Stored data entries:

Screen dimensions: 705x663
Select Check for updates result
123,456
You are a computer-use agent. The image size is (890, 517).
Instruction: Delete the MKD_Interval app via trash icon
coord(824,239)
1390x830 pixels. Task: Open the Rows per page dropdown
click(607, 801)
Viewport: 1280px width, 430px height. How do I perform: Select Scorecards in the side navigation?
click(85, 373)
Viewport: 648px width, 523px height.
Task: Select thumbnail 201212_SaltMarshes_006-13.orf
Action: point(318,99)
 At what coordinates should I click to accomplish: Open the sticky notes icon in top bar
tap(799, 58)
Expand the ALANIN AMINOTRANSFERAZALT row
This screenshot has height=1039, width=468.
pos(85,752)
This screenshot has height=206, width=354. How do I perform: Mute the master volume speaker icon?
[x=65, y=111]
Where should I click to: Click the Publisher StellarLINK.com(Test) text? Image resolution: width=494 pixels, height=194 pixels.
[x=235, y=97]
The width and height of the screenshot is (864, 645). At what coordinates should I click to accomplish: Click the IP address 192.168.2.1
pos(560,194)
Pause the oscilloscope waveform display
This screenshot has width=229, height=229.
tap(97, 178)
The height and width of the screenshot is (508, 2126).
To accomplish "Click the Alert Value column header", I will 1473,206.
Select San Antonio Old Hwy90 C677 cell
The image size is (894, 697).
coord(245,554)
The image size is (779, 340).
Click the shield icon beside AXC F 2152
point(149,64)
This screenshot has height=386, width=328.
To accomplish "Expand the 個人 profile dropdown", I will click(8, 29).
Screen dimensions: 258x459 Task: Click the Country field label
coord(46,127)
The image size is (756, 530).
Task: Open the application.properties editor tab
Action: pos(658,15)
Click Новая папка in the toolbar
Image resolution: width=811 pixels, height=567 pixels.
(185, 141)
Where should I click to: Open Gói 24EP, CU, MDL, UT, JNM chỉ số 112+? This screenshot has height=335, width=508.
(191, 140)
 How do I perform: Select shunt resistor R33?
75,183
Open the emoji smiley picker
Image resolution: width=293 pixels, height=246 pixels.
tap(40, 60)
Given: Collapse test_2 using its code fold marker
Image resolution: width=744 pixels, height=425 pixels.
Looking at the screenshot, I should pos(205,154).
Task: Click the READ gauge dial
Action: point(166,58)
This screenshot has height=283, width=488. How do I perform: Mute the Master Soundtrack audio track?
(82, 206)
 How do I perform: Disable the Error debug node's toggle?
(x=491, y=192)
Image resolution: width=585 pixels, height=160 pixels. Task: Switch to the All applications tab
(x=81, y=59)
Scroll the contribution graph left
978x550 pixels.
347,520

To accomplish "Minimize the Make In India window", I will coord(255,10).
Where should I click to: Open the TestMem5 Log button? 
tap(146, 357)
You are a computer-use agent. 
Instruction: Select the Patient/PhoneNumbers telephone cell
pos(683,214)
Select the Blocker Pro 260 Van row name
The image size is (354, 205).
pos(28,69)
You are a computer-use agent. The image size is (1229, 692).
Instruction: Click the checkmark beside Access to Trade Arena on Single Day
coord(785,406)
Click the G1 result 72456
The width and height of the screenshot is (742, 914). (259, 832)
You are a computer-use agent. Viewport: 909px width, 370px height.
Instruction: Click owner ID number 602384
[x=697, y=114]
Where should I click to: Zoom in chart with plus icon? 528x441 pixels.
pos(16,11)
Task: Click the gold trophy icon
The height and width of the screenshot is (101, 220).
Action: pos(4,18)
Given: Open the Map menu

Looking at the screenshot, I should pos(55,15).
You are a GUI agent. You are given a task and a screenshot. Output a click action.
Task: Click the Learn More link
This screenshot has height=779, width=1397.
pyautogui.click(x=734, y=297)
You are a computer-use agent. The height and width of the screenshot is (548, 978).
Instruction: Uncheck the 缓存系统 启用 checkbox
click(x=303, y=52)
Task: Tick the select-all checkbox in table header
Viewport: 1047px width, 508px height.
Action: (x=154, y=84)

What to do: Only the lines from the one containing "Instruction: Uncheck the 缓存系统 启用 checkbox" through the final line of the data belong in the answer, repeated exactly.

Response to the task:
Instruction: Uncheck the 缓存系统 启用 checkbox
click(x=303, y=52)
Task: Tick the select-all checkbox in table header
Viewport: 1047px width, 508px height.
Action: (x=154, y=84)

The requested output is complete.